### [What you will do]
Exact copies of all the records are to be printed.

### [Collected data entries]
^^^^^^^^
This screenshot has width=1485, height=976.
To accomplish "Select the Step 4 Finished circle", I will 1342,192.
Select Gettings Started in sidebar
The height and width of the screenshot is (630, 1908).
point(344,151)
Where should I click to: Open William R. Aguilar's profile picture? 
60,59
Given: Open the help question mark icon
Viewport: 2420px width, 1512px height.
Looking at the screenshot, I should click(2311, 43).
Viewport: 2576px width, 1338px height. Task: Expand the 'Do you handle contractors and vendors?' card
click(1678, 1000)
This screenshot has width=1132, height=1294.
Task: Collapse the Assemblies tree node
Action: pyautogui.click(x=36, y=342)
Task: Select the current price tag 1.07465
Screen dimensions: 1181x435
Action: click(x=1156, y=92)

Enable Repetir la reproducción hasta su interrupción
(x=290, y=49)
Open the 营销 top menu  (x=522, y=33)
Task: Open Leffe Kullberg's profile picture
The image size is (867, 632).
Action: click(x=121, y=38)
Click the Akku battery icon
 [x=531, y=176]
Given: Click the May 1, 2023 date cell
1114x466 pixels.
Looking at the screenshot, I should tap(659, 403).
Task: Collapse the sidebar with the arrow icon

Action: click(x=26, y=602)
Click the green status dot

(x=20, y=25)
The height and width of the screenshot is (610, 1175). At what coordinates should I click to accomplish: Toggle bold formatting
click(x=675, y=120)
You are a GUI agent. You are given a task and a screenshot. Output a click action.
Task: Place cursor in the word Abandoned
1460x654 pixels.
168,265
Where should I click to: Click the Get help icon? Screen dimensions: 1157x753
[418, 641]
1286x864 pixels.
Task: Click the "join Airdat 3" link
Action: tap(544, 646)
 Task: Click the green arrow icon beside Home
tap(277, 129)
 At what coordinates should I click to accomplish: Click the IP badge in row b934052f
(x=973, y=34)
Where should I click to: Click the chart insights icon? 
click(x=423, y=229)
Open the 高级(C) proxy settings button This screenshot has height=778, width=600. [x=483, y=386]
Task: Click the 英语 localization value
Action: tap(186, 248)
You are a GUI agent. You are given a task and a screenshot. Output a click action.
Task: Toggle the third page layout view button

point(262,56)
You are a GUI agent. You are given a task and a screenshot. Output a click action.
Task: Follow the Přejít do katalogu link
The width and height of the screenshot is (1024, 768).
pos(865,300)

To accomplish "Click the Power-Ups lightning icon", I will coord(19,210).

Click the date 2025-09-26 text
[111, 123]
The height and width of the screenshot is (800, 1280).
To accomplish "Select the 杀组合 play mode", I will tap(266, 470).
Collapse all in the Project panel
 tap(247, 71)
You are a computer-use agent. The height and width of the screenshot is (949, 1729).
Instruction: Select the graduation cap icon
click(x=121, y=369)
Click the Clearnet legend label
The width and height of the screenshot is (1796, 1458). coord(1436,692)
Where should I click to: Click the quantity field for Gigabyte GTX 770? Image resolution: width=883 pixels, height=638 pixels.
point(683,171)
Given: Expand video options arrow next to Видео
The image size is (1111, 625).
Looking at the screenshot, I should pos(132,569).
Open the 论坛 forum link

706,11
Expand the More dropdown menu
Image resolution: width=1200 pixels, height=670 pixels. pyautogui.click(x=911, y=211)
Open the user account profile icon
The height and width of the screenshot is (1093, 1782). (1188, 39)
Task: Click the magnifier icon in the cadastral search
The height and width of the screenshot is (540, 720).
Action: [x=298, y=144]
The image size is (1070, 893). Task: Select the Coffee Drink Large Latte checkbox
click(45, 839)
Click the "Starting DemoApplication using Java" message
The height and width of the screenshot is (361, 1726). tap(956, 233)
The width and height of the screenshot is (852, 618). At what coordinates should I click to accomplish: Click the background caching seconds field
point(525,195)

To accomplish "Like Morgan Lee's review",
^^^^^^^^
### [Your solution]
This screenshot has width=1485, height=976.
To accomplish "Select the Step 4 Finished circle", I will 1342,192.
Select Gettings Started in sidebar
The height and width of the screenshot is (630, 1908).
point(344,151)
Where should I click to: Open William R. Aguilar's profile picture? 
60,59
Given: Open the help question mark icon
Viewport: 2420px width, 1512px height.
Looking at the screenshot, I should click(2311, 43).
Viewport: 2576px width, 1338px height. Task: Expand the 'Do you handle contractors and vendors?' card
click(1678, 1000)
This screenshot has width=1132, height=1294.
Task: Collapse the Assemblies tree node
Action: pyautogui.click(x=36, y=342)
Task: Select the current price tag 1.07465
Screen dimensions: 1181x435
Action: click(x=1156, y=92)

Enable Repetir la reproducción hasta su interrupción
(x=290, y=49)
Open the 营销 top menu  (x=522, y=33)
Task: Open Leffe Kullberg's profile picture
The image size is (867, 632).
Action: click(x=121, y=38)
Click the Akku battery icon
 [x=531, y=176]
Given: Click the May 1, 2023 date cell
1114x466 pixels.
Looking at the screenshot, I should tap(659, 403).
Task: Collapse the sidebar with the arrow icon

Action: click(x=26, y=602)
Click the green status dot

(x=20, y=25)
The height and width of the screenshot is (610, 1175). At what coordinates should I click to accomplish: Toggle bold formatting
click(x=675, y=120)
You are a GUI agent. You are given a task and a screenshot. Output a click action.
Task: Place cursor in the word Abandoned
1460x654 pixels.
168,265
Where should I click to: Click the Get help icon? Screen dimensions: 1157x753
[418, 641]
1286x864 pixels.
Task: Click the "join Airdat 3" link
Action: tap(544, 646)
 Task: Click the green arrow icon beside Home
tap(277, 129)
 At what coordinates should I click to accomplish: Click the IP badge in row b934052f
(x=973, y=34)
Where should I click to: Click the chart insights icon? 
click(x=423, y=229)
Open the 高级(C) proxy settings button This screenshot has height=778, width=600. [x=483, y=386]
Task: Click the 英语 localization value
Action: tap(186, 248)
You are a GUI agent. You are given a task and a screenshot. Output a click action.
Task: Toggle the third page layout view button

point(262,56)
You are a GUI agent. You are given a task and a screenshot. Output a click action.
Task: Follow the Přejít do katalogu link
The width and height of the screenshot is (1024, 768).
pos(865,300)

To accomplish "Click the Power-Ups lightning icon", I will coord(19,210).

Click the date 2025-09-26 text
[111, 123]
The height and width of the screenshot is (800, 1280).
To accomplish "Select the 杀组合 play mode", I will tap(266, 470).
Collapse all in the Project panel
 tap(247, 71)
You are a computer-use agent. The height and width of the screenshot is (949, 1729).
Instruction: Select the graduation cap icon
click(x=121, y=369)
Click the Clearnet legend label
The width and height of the screenshot is (1796, 1458). coord(1436,692)
Where should I click to: Click the quantity field for Gigabyte GTX 770? Image resolution: width=883 pixels, height=638 pixels.
point(683,171)
Given: Expand video options arrow next to Видео
The image size is (1111, 625).
Looking at the screenshot, I should pos(132,569).
Open the 论坛 forum link

706,11
Expand the More dropdown menu
Image resolution: width=1200 pixels, height=670 pixels. pyautogui.click(x=911, y=211)
Open the user account profile icon
The height and width of the screenshot is (1093, 1782). (1188, 39)
Task: Click the magnifier icon in the cadastral search
The height and width of the screenshot is (540, 720).
Action: [x=298, y=144]
The image size is (1070, 893). Task: Select the Coffee Drink Large Latte checkbox
click(45, 839)
Click the "Starting DemoApplication using Java" message
The height and width of the screenshot is (361, 1726). tap(956, 233)
The width and height of the screenshot is (852, 618). At what coordinates should I click to accomplish: Click the background caching seconds field
point(525,195)

To accomplish "Like Morgan Lee's review",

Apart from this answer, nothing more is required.